Problem description
Present every line of the records below as a numbered list, skipping blank lines and leaving the pictures out.

(Stored data)
--- BEGIN ---
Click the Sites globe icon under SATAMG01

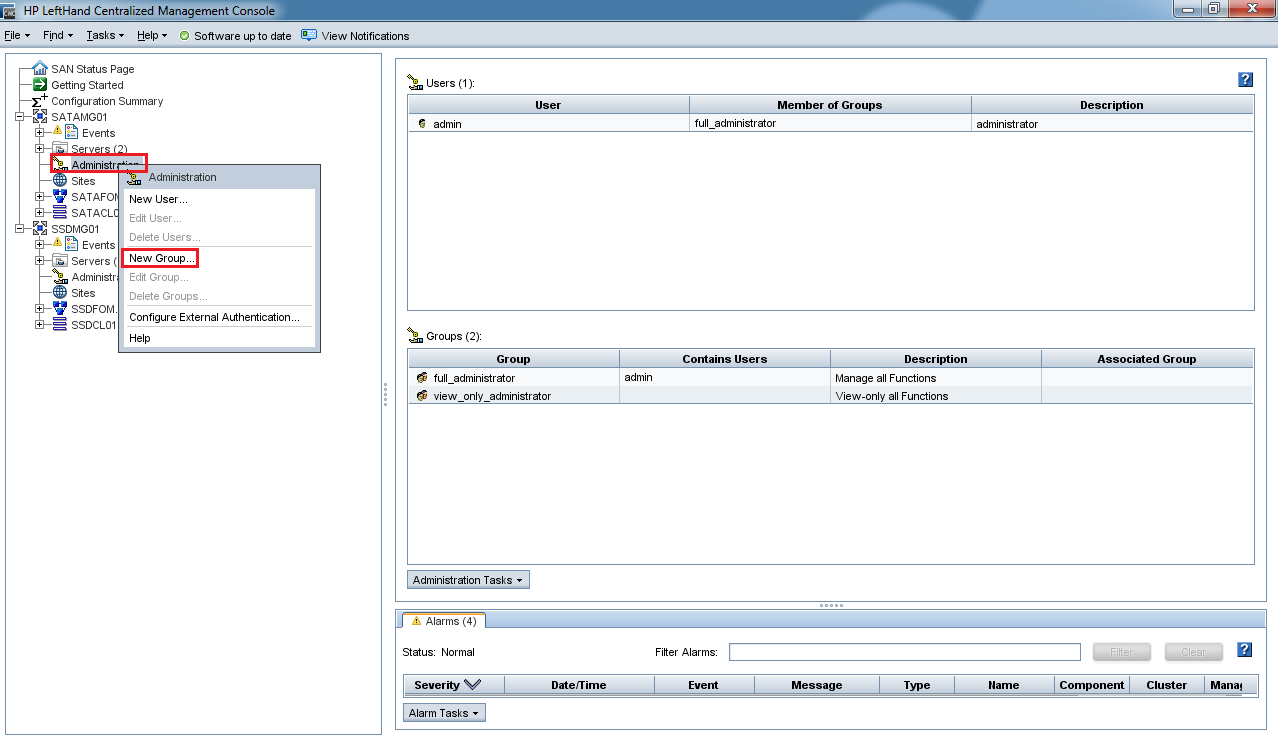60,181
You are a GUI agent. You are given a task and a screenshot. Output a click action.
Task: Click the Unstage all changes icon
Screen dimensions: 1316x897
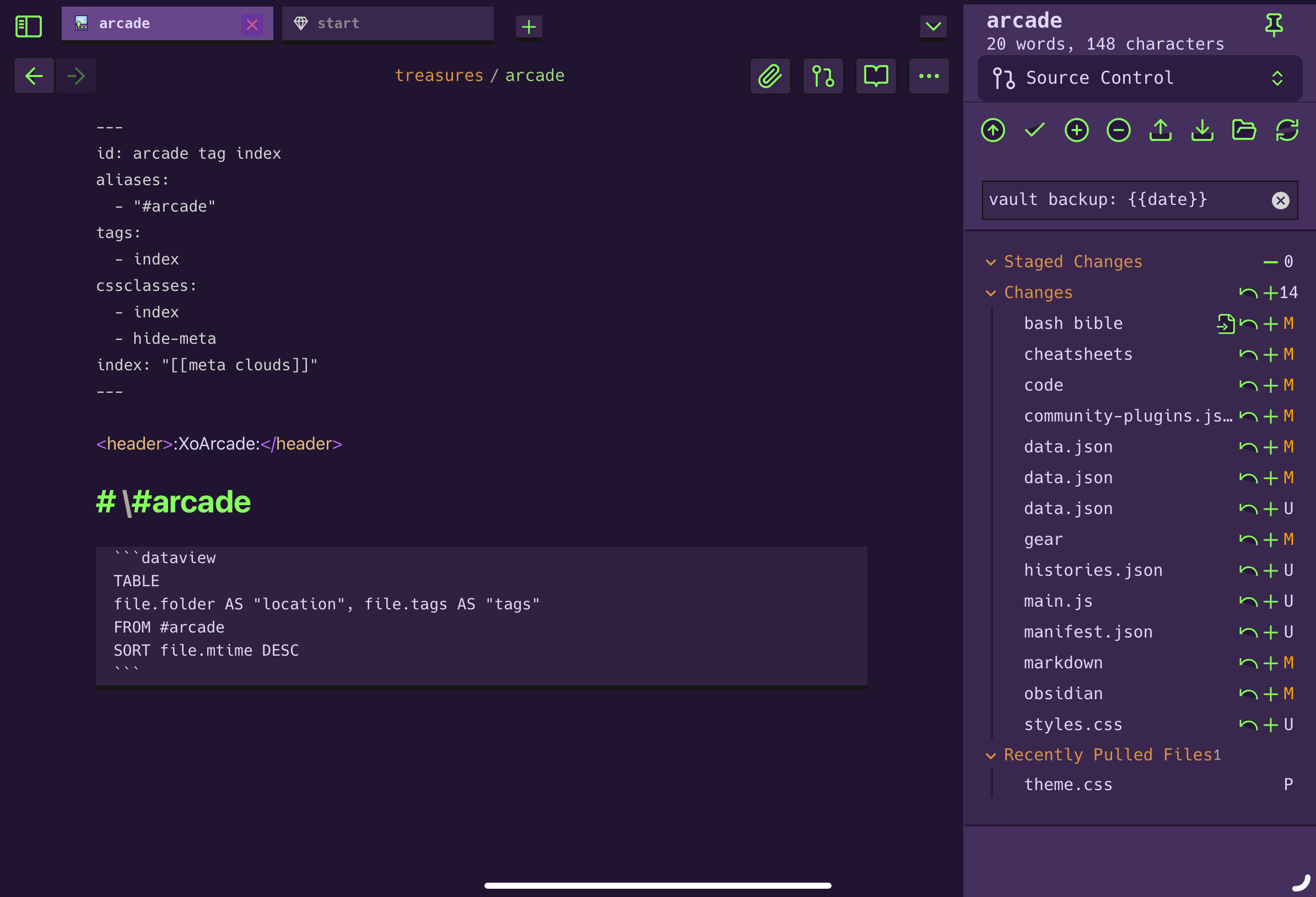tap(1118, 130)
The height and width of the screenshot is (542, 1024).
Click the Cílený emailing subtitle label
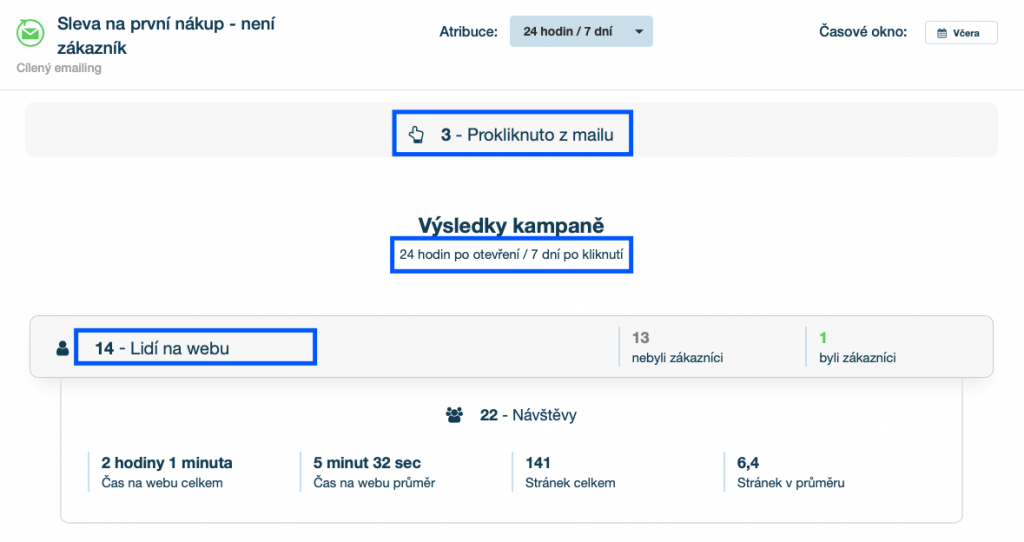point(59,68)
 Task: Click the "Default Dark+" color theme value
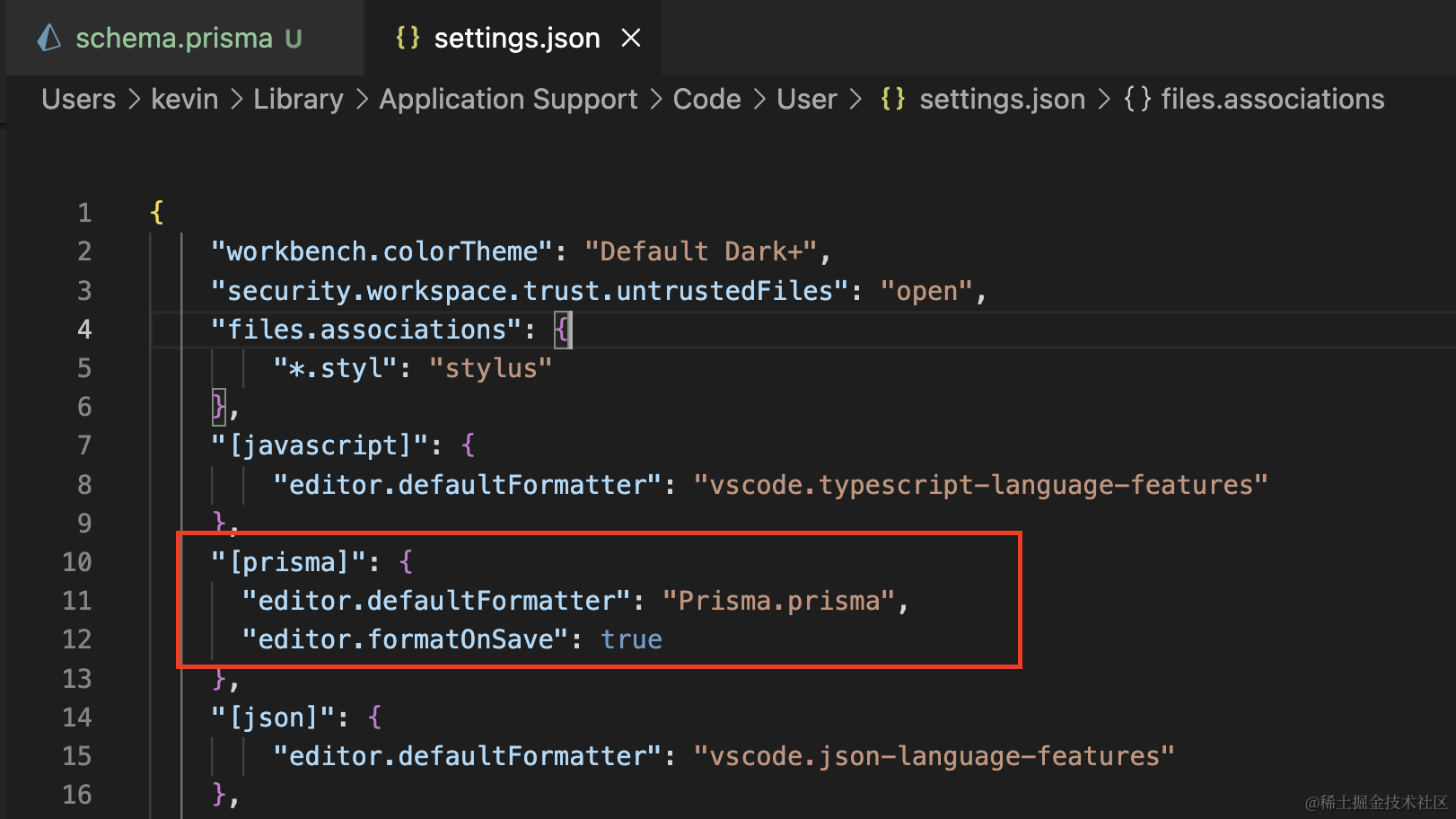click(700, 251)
--- END ---
Completed exercise
1. Click the Sites globe icon under SATAMG01
2. 60,181
3. You are a GUI agent. You are given a task and a screenshot. Output a click action.
4. Task: Click the Unstage all changes icon
5. Screen dimensions: 1316x897
6. tap(1118, 130)
7. The height and width of the screenshot is (542, 1024).
8. Click the Cílený emailing subtitle label
9. point(59,68)
10.  Task: Click the "Default Dark+" color theme value
11. click(700, 251)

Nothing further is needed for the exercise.